POV-Ray : Newsgroups : povray.off-topic : iPod / Music Industry / J-pop / Gripe! : Re: iPod / Music Industry / J-pop / Gripe! Server Time
6 Sep 2024 09:16:43 EDT (-0400)
  Re: iPod / Music Industry / J-pop / Gripe!  
From: Jim Henderson
Date: 4 Jun 2009 19:01:12
Message: <4a285238@news.povray.org>
On Thu, 04 Jun 2009 13:20:05 -0700, Darren New wrote:

> Jim Henderson wrote:
>> Are you?
> 
> Pretty sure. IANAL.

It would be interesting to see that play out in court.

>>  I've not heard that one before, I would think that might open
>> the person making the modifications up to being prosecuted under DMCA.
> 
> It depends on whether it was done to enable access to the work or to
> enable copying of the work, I think. IANAL. :-)
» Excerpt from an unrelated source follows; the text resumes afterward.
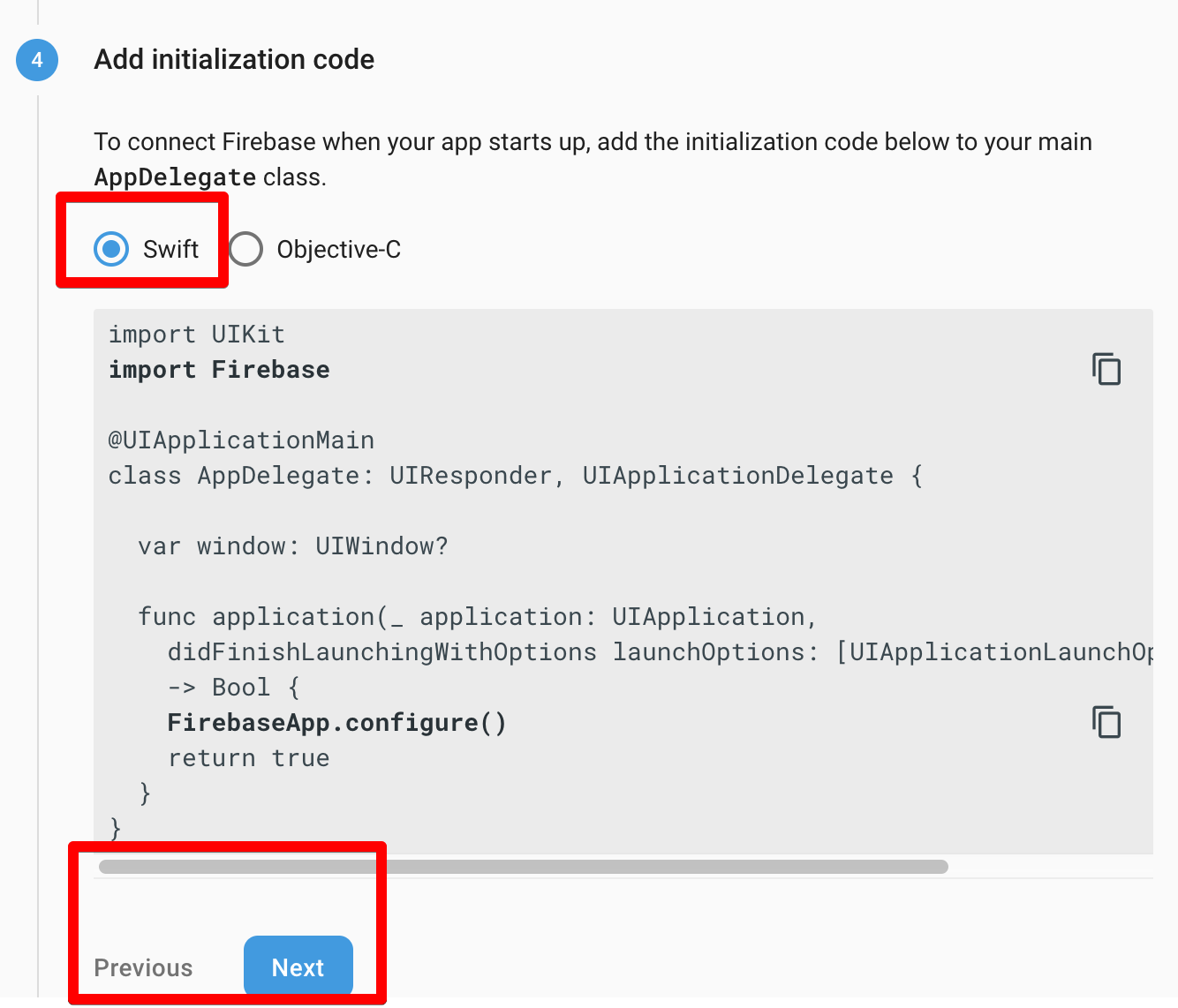Copy the import Firebase line

coord(1106,369)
Possibly, but I think DMCA still trumps it.  I'm not saying that's right, 
but it seems that it would, though DMCA does include a specific provision 
for accessibility IIRC.

>>> It's a global market. People have to learn to suck it up.
>> 
>> That's why these days we don't "buy" products, we "license" them.  The
>> ownership stays with the seller and any use that violates the terms of
>> the license voids the license and your right to use the product.
> 
> This is also incorrect. Copywrite v. Prolock showed that federal
> copyright laws override state licensing laws, at least in the USA. If
> your product is copyrighted, you can't use a contract to override the
> fair use rights.

Well, yes, federal laws override state licensing laws, but it would be 
difficult to show that cracking a program hard-coded to require Windows 
XP to run on Win2K is "fair use" of the work.  Again, would be 
interesting to see that actually tried, because DMCA explicitly provides 
provisions for preventing the circumvention of technological means used 
to protect intellectual property.

That's why decss (and its derivatives) and things like ConvertLIT (an e-
book format converter to convert Microsoft's .lit format to other e-book 
formats while stripping the license enforcement portions from the file) 
are considered to technically be illegal in the US.

But that's never been challenged in court.
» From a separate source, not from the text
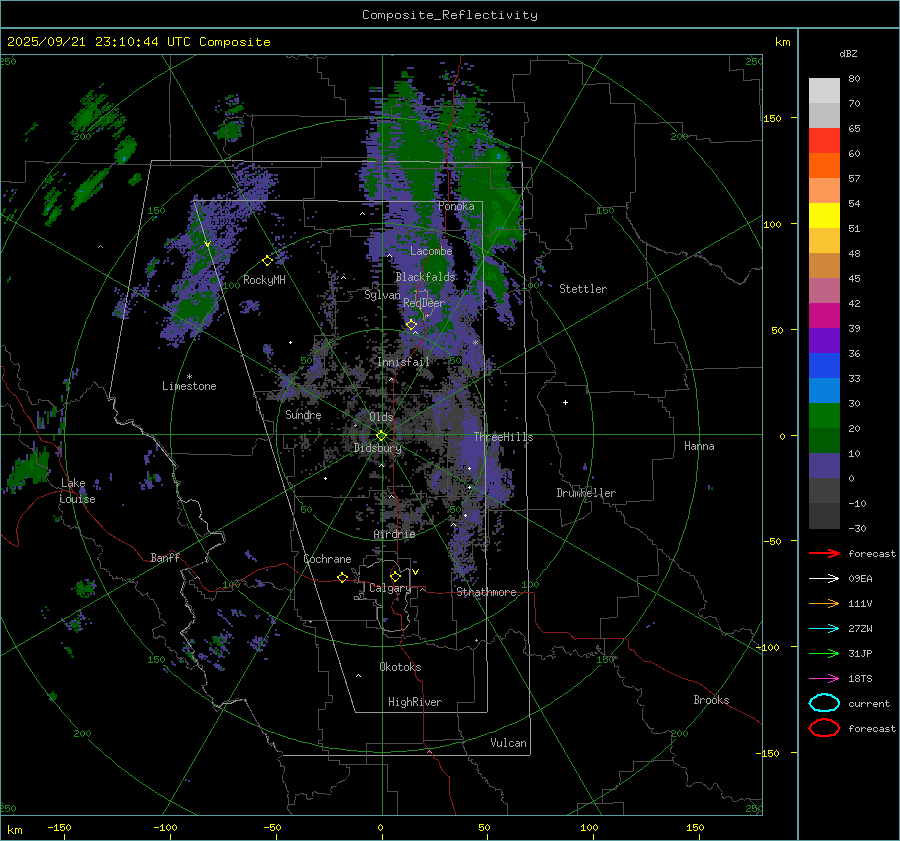Screen dimensions: 900x841
Task: Click the Drumheller city label
Action: point(586,493)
>> I disagree with this model very strongly.  The laws in Germany prohibit
>> this type of license - if you pay for something, you bought it, and the
>> vendor can't restrict you from doing things to what you bought.  So I'm
>> told by people who live there, anyways.
> 
> Same here. People just don't believe it, tho. Not because the laws are
> written that way, but because federal copyright overrides state
> licenses.

Yes, but I think a license agreement on software these days isn't a state 
license.  In the Prolock case, if the license was intended to be enforced 
using state licensing laws rather than federal licensing/intellectual 
property laws, then it was a very poorly designed license indeed, because 
it would require that the license be written to be enforceable in every 
locality.

I've always thought that the whole idea of clickwrap/shrinkwrap licenses 
was legally dubious in any event.

> I haven't studied the DMCA enough to know what's going on there, but
> it's still going to override licenses.

Well, yes, except that the DMCA does provide software developers with 
something that is enforceable to prevent illegal copying.
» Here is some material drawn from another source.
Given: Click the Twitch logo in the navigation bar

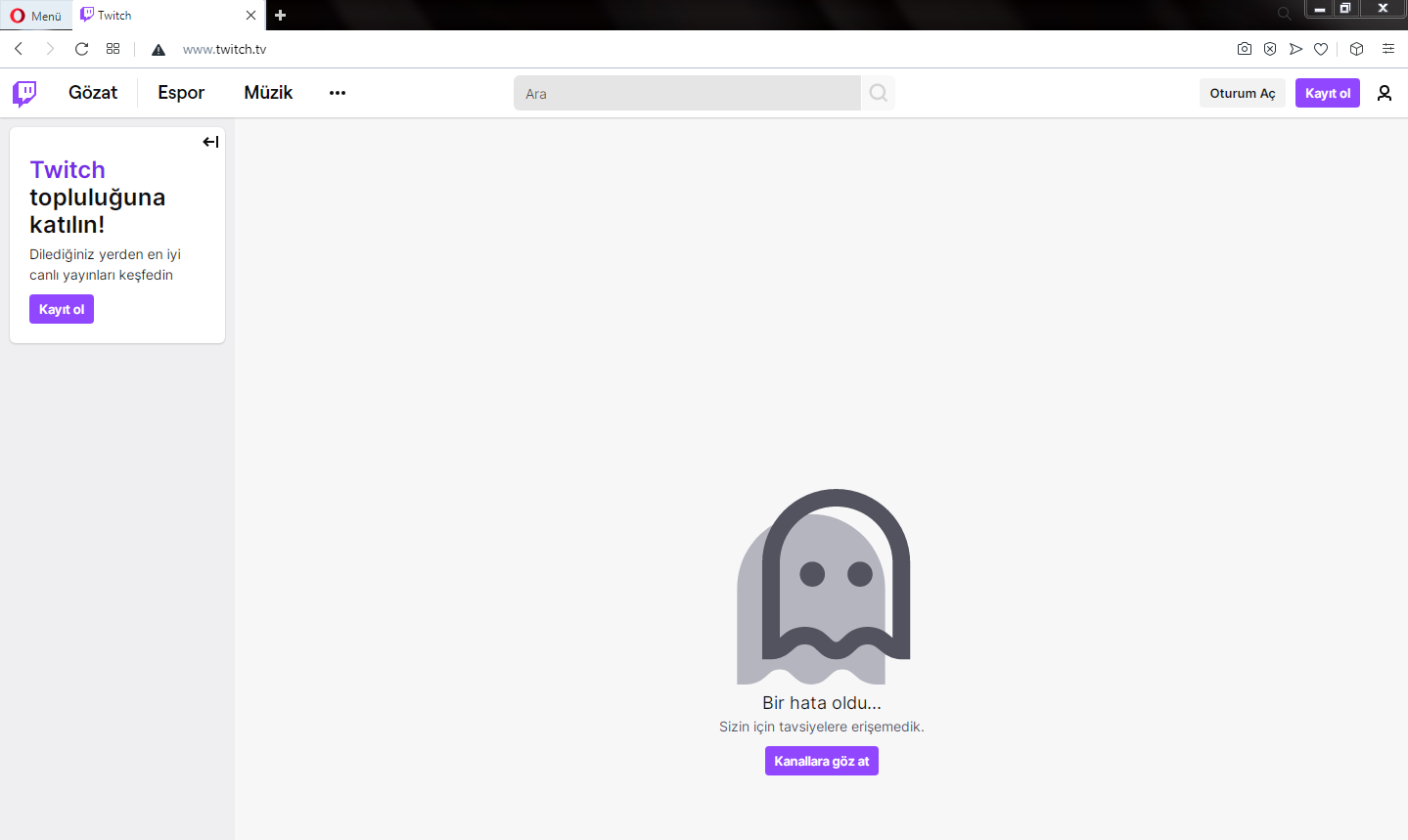Looking at the screenshot, I should point(23,93).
One of the problems with the fair use doctrine (as I understand it) is 
that it's not really codified as to what constitutes fair use.  For 
example, in a video production, does 30 seconds constitute fair use?  2 
minutes?  20 minutes?  There's no real legal definition for what fair use 
is, it just seems to be a case of "I'll know a violation of fair use when 
I see it", which isn't a legal definition by any stretch.  The law tends 
to be very specific, sometimes overly so.